• [Travail demandé]:
Rédigez la suite du texte ci-dessous sur la Vue du Mahâyâna et les deux vérités, en reprenant juste après sa dernière phrase.

• [Texte]:
=-=-=-=-=
Une instruction sur la Vue du Mahâyâna

une clarification des deux vérités

de Patrul Rinpoché

Pour ceux qui souhaitent parvenir à la libération, il y a (I) l’enseignement sur ce qui est à réaliser et (II) l’enseignement sur la manière de mettre cela en pratique.

I. L’enseignement sur ce qui est à réaliser 

Il y a ici deux sujets : (1) la condition naturelle de tous les phénomènes connaissables en général et (2) la condition naturelle de notre propre esprit.

(1) La condition naturelle de tous les phénomènes connaissables 

Ici aussi, il y a deux aspects : (i) le relatif et (ii) l’absolu.

(i) L’aspect relatif

En général, toutes les apparences sont relatives ‒ depuis celles de l’Enfer des Tourments insurpassables, le plus bas, jusqu’à l’expérience d’après-méditation des bodhisattvas du dixième bhûmi.

En outre, il existe deux sortes de relatif : le relatif incorrect et le relatif correct.

Tout ce que nous percevons avant de nous engager sur le chemin relève de la catégorie du relatif incorrect. Lorsque nous avons atteint le stade de « la conduite avec aspiration[1] », si nous pouvons intégrer un peu de cette réalisation à notre expérience, elle devient le relatif correct ; sinon, c’est le relatif incorrect. Une fois parvenu sur les bhûmi, tout ce qui apparaît à l’esprit est le relatif correct : « relatif » parce que les « simples apparences » n’ont pas encore cessé et [« correct »] parce l’on voit directement qu’elles sont fausses. Ces apparences continuent à s’élever du premier au dixième bhûmi, car l’habitude immémoriale de percevoir les choses comme réelles n’a pas encore été abandonnée, tout comme l’odeur du musc persiste dans un flacon. Finalement, à l’état de bouddha, lorsque ces tendances habituelles ont été entièrement déracinées, il ne reste plus aucune perception dualiste et l’on demeure uniquement dans la dimension ultime, au-delà de toute élaboration conceptuelle.

S’attacher au monde ordinaire, qu’il s’agisse de l’environnement extérieur ou des êtres qui y résident, comme étant réel est le relatif incorrect. Son antidote, qui consiste par exemple à visualiser tous les êtres comme des déités pures et l’environnement comme le pur palais du mandala, est le relatif correct.
=-=-=-=-=
• [Items extraits]:
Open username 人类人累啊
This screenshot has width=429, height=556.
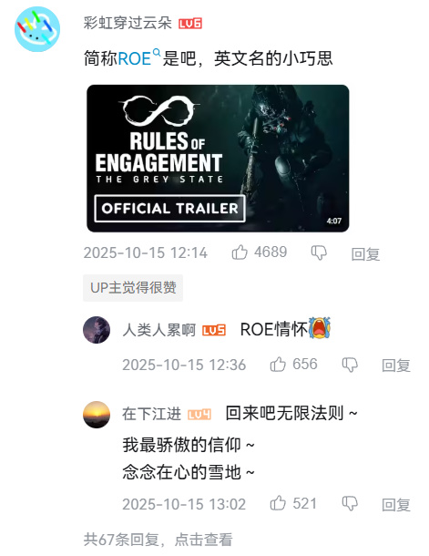[159, 330]
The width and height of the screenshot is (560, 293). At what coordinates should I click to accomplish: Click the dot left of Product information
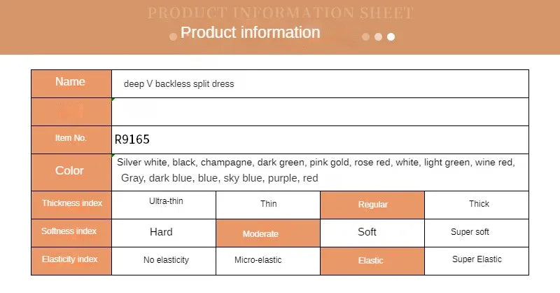pos(173,37)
=-=-=-=-=
• [Réponse proposée]:
(ii) L’aspect absolu

Essentiellement, l’absolu est l’espace fondamental des phénomènes (dharmadhâtu), libre de toute élaboration conceptuelle. Dans sa nature, il n’a aucune division, même s’il est possible de parler de « divisions » selon que l’on a actualisé cette réalité ou non. Il y a ainsi une division entre l’absolu qui est la nature fondamentale elle-même et l’absolu qui est l’actualisation (ou « le fait de rendre manifeste ») de cette nature fondamentale. Il y a également la division entre l’absolu clarifié[2] par l’étude et la contemplation et l’absolu dont on fait l’expérience par la pratique de la méditation ; ou encore l’absolu inféré conceptuellement par les êtres ordinaires et l’absolu vécu directement par les êtres nobles. Il y a aussi la division entre l’absolu conceptuel (namdrangpé döndam) et l’absolu qui est au-delà des concepts (namdrang mayinpé döndam).

Nous pouvons faire l’expérience de ces deux vérités de trois façons :

  • Au stade des êtres ordinaires, les apparences sont vues comme ayant une réalité intrinsèque et elles sont perçues avec saisie. C’est ce que l’on appelle le relatif incorrect.

  • À leur stade, les êtres nobles réalisent que les apparences sont trompeuses et ils les perçoivent sans aucune saisie. C’est ce que l’on appelle le relatif correct.

  • À l’état de bouddha, il n’existe plus aucune apparence ou non-apparence ordinaire et les préoccupations concernant la saisie ou la non-saisie ne s’appliquent plus. C’est ce que l’on appelle l’absolu.

Autrement dit, le premier stade comporte à la fois l’apparence et la saisie, le stade intermédiaire les simples apparences sans la saisie, et au stade final, il n’y a ni apparence ni saisie.

On nomme aussi ces trois étapes « méconnaissance », « connaissance qui comprend le relatif » et « connaissance qui comprend l’absolu ». Dans le cas des êtres ordinaires, la sagesse qui comprend le relatif dépend de l’analyse, tandis que les êtres nobles y parviennent par la perception directe.

Bien que les notions conventionnelles telles que « compréhension » et « absence de compréhension » ne s’appliquent pas à l’espace absolu de la réalité, on peut quand même utiliser des termes tels que « comprendre » ou « actualiser » pour parler de la reconnaissance de cet état.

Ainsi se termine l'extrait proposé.